Digital Maturity, Not Digital Transformation
Conceptualizing digitization as an ongoing process of growth and development may help managers better steer companies through their digital adolescence.
Topics
Digital Leadership
People throw around the term “digital transformation” these days, but there’s not much agreement on what that term means. Originally, the value in the term was that it conveyed the need to engage in a fundamental shift in the way we think, work, and manage our organizations in response to digital trends in the competitive environment. While the need for fundamental change remains, the overuse and misuse of this term in recent years has weakened its potency.
What Is Digital Transformation?
Perhaps the most common understanding — that digital transformation is about the implementation and use of cutting-edge technologies — is likely the most misguided. It’s not hard to find a company that has implemented a new digital tool or platform just to have it remain unused by employees or unable to deliver the intended transformative impact on the business.
Another understanding of digital transformation is that it involves organizations using technology to do business in new and different ways. This definition of digital business is certainly better, but it remains incomplete. For example, many companies are adopting new talent models in response to digital trends. Employees engage in two- to three-year “tours of duty,” engaging in one project or role for a certain period of time, at which point they transition to a new role inside the company or outside in order to continually develop different skill sets. These efforts are clearly and intentionally designed to allow the company to cultivate diverse talent in a rapidly changing digital world, but they don’t involve implementing or using new technology at all.
The best understanding of digital transformation is adopting business processes and practices to help the organization compete effectively in an increasingly digital world.
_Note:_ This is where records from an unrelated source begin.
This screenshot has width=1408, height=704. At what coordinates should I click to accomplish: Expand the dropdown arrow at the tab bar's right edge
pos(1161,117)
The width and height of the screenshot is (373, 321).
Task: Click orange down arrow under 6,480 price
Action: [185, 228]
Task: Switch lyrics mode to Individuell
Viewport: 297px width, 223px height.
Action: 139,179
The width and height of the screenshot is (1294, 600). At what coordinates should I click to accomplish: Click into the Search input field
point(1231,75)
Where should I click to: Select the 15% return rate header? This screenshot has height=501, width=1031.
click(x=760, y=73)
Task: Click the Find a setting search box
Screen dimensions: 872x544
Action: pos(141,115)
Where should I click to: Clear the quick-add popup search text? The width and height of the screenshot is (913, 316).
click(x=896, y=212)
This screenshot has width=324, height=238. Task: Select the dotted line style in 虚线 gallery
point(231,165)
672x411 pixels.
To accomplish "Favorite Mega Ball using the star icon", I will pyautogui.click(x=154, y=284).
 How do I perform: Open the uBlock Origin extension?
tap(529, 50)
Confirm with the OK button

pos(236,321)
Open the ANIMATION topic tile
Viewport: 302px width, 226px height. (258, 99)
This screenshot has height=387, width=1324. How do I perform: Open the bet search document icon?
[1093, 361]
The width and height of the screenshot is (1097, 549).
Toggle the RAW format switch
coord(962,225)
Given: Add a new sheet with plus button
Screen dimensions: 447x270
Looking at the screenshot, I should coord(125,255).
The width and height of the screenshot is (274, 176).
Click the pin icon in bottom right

This definition of digital transformation has two important implications for managers: First, it means that digital transformation is fundamentally about how your business responds to digital trends that are occurring whether or not you initiated them, like them, or want them. Much of the need for digital transformation is outside your control. It involves adapting to how your customers, partners, employees, and competitors use digital technologies to change how they act and what they expect. Whether and how your company responds to those digital trends is the key question facing managers.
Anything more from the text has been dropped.